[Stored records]

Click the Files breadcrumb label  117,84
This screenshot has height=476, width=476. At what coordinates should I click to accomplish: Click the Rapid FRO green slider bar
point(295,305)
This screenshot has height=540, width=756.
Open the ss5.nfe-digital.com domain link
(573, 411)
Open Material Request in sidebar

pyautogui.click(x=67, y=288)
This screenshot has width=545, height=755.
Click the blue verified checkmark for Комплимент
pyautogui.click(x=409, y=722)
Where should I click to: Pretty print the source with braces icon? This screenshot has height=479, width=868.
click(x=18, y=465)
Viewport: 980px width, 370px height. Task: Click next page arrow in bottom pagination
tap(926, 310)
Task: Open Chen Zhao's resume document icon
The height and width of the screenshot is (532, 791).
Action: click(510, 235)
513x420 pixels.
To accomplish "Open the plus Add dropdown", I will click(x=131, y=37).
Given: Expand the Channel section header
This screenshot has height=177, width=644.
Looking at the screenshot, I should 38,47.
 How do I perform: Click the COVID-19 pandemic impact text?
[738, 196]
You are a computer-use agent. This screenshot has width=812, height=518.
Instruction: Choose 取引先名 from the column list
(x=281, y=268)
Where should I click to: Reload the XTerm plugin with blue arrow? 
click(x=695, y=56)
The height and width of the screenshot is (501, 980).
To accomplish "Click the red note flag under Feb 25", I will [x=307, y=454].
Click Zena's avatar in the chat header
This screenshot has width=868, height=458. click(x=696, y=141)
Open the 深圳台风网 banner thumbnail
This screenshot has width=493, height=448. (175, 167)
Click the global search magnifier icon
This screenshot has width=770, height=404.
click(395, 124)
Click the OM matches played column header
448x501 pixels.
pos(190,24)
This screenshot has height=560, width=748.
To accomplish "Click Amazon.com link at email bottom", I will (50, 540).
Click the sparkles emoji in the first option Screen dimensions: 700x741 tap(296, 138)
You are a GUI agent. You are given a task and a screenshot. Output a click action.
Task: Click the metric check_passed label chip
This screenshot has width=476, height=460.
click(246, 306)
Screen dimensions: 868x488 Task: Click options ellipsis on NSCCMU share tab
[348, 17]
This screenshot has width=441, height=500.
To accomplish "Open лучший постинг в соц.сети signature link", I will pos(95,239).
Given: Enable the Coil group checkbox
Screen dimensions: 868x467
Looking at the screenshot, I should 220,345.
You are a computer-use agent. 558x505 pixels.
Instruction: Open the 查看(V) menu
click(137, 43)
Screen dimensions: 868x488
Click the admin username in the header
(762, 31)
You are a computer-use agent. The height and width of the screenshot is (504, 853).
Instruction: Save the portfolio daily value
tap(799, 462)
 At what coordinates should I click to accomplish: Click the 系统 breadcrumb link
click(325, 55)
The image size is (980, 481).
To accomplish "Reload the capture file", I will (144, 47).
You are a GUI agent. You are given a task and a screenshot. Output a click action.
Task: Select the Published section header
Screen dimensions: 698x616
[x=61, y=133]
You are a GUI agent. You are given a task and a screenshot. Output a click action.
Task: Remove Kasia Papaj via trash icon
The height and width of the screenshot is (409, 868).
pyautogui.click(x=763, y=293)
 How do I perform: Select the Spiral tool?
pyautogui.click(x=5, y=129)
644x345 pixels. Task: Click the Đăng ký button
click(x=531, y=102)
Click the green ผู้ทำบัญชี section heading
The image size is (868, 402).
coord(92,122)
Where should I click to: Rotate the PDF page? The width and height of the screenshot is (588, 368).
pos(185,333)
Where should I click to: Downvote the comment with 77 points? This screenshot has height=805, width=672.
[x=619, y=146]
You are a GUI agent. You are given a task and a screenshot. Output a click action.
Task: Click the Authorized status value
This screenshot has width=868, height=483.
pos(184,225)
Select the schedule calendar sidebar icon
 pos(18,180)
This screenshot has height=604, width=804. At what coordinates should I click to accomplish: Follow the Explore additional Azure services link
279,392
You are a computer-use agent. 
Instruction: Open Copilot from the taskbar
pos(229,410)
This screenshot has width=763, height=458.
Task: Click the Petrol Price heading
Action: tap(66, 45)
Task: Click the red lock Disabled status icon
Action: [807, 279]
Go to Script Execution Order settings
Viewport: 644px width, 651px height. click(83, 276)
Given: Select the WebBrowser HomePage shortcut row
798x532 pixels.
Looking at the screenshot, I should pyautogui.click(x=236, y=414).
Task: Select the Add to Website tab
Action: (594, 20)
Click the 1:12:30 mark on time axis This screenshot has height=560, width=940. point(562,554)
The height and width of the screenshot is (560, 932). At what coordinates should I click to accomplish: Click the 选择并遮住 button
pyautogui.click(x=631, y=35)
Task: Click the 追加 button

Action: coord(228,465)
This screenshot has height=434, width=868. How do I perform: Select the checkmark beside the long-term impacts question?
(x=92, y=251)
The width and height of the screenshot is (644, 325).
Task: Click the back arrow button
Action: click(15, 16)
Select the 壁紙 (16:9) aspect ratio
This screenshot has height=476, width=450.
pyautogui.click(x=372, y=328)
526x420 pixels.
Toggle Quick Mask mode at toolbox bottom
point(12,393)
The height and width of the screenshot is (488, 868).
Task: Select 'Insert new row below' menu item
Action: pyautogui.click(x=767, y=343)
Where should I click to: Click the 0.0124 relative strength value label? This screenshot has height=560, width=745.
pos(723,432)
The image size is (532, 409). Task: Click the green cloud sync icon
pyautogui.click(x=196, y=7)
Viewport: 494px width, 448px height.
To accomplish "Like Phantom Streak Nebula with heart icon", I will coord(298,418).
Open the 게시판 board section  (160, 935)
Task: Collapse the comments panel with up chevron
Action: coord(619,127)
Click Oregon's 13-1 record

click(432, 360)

Task to carry out:
For every entry above, give it back exactly as written.

Reply to the task:
Click the Files breadcrumb label  117,84
This screenshot has height=476, width=476. At what coordinates should I click to accomplish: Click the Rapid FRO green slider bar
point(295,305)
This screenshot has height=540, width=756.
Open the ss5.nfe-digital.com domain link
(573, 411)
Open Material Request in sidebar

pyautogui.click(x=67, y=288)
This screenshot has width=545, height=755.
Click the blue verified checkmark for Комплимент
pyautogui.click(x=409, y=722)
Where should I click to: Pretty print the source with braces icon? This screenshot has height=479, width=868.
click(x=18, y=465)
Viewport: 980px width, 370px height. Task: Click next page arrow in bottom pagination
tap(926, 310)
Task: Open Chen Zhao's resume document icon
The height and width of the screenshot is (532, 791).
Action: click(510, 235)
513x420 pixels.
To accomplish "Open the plus Add dropdown", I will click(x=131, y=37).
Given: Expand the Channel section header
This screenshot has height=177, width=644.
Looking at the screenshot, I should 38,47.
 How do I perform: Click the COVID-19 pandemic impact text?
[738, 196]
You are a computer-use agent. This screenshot has width=812, height=518.
Instruction: Choose 取引先名 from the column list
(x=281, y=268)
Where should I click to: Reload the XTerm plugin with blue arrow? 
click(x=695, y=56)
The height and width of the screenshot is (501, 980).
To accomplish "Click the red note flag under Feb 25", I will [x=307, y=454].
Click Zena's avatar in the chat header
This screenshot has width=868, height=458. click(x=696, y=141)
Open the 深圳台风网 banner thumbnail
This screenshot has width=493, height=448. (175, 167)
Click the global search magnifier icon
This screenshot has width=770, height=404.
click(395, 124)
Click the OM matches played column header
448x501 pixels.
pos(190,24)
This screenshot has height=560, width=748.
To accomplish "Click Amazon.com link at email bottom", I will (50, 540).
Click the sparkles emoji in the first option Screen dimensions: 700x741 tap(296, 138)
You are a GUI agent. You are given a task and a screenshot. Output a click action.
Task: Click the metric check_passed label chip
This screenshot has width=476, height=460.
click(246, 306)
Screen dimensions: 868x488 Task: Click options ellipsis on NSCCMU share tab
[348, 17]
This screenshot has width=441, height=500.
To accomplish "Open лучший постинг в соц.сети signature link", I will pos(95,239).
Given: Enable the Coil group checkbox
Screen dimensions: 868x467
Looking at the screenshot, I should 220,345.
You are a computer-use agent. 558x505 pixels.
Instruction: Open the 查看(V) menu
click(137, 43)
Screen dimensions: 868x488
Click the admin username in the header
(762, 31)
You are a computer-use agent. The height and width of the screenshot is (504, 853).
Instruction: Save the portfolio daily value
tap(799, 462)
 At what coordinates should I click to accomplish: Click the 系统 breadcrumb link
click(325, 55)
The image size is (980, 481).
To accomplish "Reload the capture file", I will (144, 47).
You are a GUI agent. You are given a task and a screenshot. Output a click action.
Task: Select the Published section header
Screen dimensions: 698x616
[x=61, y=133]
You are a GUI agent. You are given a task and a screenshot. Output a click action.
Task: Remove Kasia Papaj via trash icon
The height and width of the screenshot is (409, 868).
pyautogui.click(x=763, y=293)
 How do I perform: Select the Spiral tool?
pyautogui.click(x=5, y=129)
644x345 pixels. Task: Click the Đăng ký button
click(x=531, y=102)
Click the green ผู้ทำบัญชี section heading
The image size is (868, 402).
coord(92,122)
Where should I click to: Rotate the PDF page? The width and height of the screenshot is (588, 368).
pos(185,333)
Where should I click to: Downvote the comment with 77 points? This screenshot has height=805, width=672.
[x=619, y=146]
You are a GUI agent. You are given a task and a screenshot. Output a click action.
Task: Click the Authorized status value
This screenshot has width=868, height=483.
pos(184,225)
Select the schedule calendar sidebar icon
 pos(18,180)
This screenshot has height=604, width=804. At what coordinates should I click to accomplish: Follow the Explore additional Azure services link
279,392
You are a computer-use agent. 
Instruction: Open Copilot from the taskbar
pos(229,410)
This screenshot has width=763, height=458.
Task: Click the Petrol Price heading
Action: tap(66, 45)
Task: Click the red lock Disabled status icon
Action: [807, 279]
Go to Script Execution Order settings
Viewport: 644px width, 651px height. click(83, 276)
Given: Select the WebBrowser HomePage shortcut row
798x532 pixels.
Looking at the screenshot, I should pyautogui.click(x=236, y=414).
Task: Select the Add to Website tab
Action: (594, 20)
Click the 1:12:30 mark on time axis This screenshot has height=560, width=940. point(562,554)
The height and width of the screenshot is (560, 932). At what coordinates should I click to accomplish: Click the 选择并遮住 button
pyautogui.click(x=631, y=35)
Task: Click the 追加 button

Action: coord(228,465)
This screenshot has height=434, width=868. How do I perform: Select the checkmark beside the long-term impacts question?
(x=92, y=251)
The width and height of the screenshot is (644, 325).
Task: Click the back arrow button
Action: click(15, 16)
Select the 壁紙 (16:9) aspect ratio
This screenshot has height=476, width=450.
pyautogui.click(x=372, y=328)
526x420 pixels.
Toggle Quick Mask mode at toolbox bottom
point(12,393)
The height and width of the screenshot is (488, 868).
Task: Select 'Insert new row below' menu item
Action: pyautogui.click(x=767, y=343)
Where should I click to: Click the 0.0124 relative strength value label? This screenshot has height=560, width=745.
pos(723,432)
The image size is (532, 409). Task: Click the green cloud sync icon
pyautogui.click(x=196, y=7)
Viewport: 494px width, 448px height.
To accomplish "Like Phantom Streak Nebula with heart icon", I will coord(298,418).
Open the 게시판 board section  (160, 935)
Task: Collapse the comments panel with up chevron
Action: coord(619,127)
Click Oregon's 13-1 record

click(432, 360)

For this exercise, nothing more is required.